Coloco gasolina no fogo porque me parece bem. Não me pergunto porquê.
O que sucede no dia seguinte, é que reconheço o odor entranhado nas roupas. Já passei por isto antes. Mas o resto são sombras na minha memória.
Todos sentimos este “appel du vide” de uma forma ou de outra. (Conseguiremos ultrapassá-lo, alguma vez?)
O desejo de destruir tudo torna-se demasiado para suportar de maneira razoável.
Quero colocar gasolina no fogo, outra vez. Quero ver tudo a arder furiosamente, pois não pretendo permitir que a raiva existencial que sinto, me sufoque.
O cheiro a fumo é nauseabundo. Atiro as roupas para a máquina de lavar, numa fúria incandescente.
Mergulho na cama como quem procura purificação. (Penitência, Senhor!) Mas é tarde de mais. A ira invade-me e faz-me pensar que já não tenho a capacidade de reconhecer outros sentimentos.
O meu coração está entupido de cinza e acendalhas adormecidas.
Quero colocar gasolina no fogo. São vários os momentos em que o meu cérebro flutua para essa opção.
Dou voltas e voltas entre os lençóis. Não há descanso para os amaldiçoados.
Sinto falta da sanidade básica.

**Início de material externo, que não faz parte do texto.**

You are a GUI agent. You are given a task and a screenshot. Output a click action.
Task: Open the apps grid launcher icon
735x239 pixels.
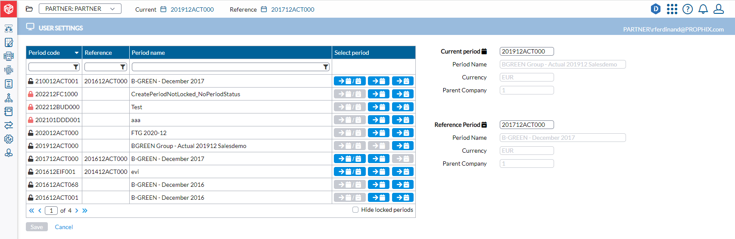(672, 9)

Pergunto-me se alguma vez a irei reconhecer na minha vivência. A esperança escasseia.
Coloco gasolina no fogo. O que aqui se ergueu, vou reduzir a insignificantes partículas. Quero que tudo desapareça ou pelo menos, sentir essa ilusão.

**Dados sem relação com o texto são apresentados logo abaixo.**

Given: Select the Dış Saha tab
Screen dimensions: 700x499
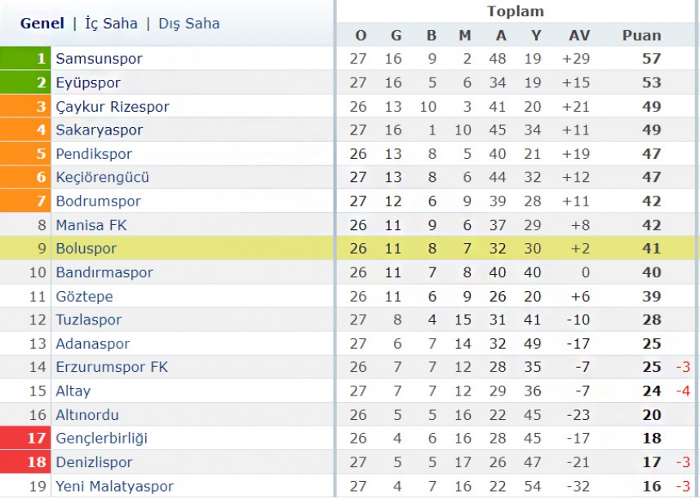Looking at the screenshot, I should tap(188, 23).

Salto da cama e decido tomar um duche. A água arrasta a ideia de que nada irá melhorar. A recém-adquirida frescura da minha pele reactiva a libertação de optimismo na minha mente.
Eu sei que eventualmente vou desejar colocar gasolina no fogo, mais uma vez. Até lá, vou tentar respirar um ar desprovido de essências de ruína própria.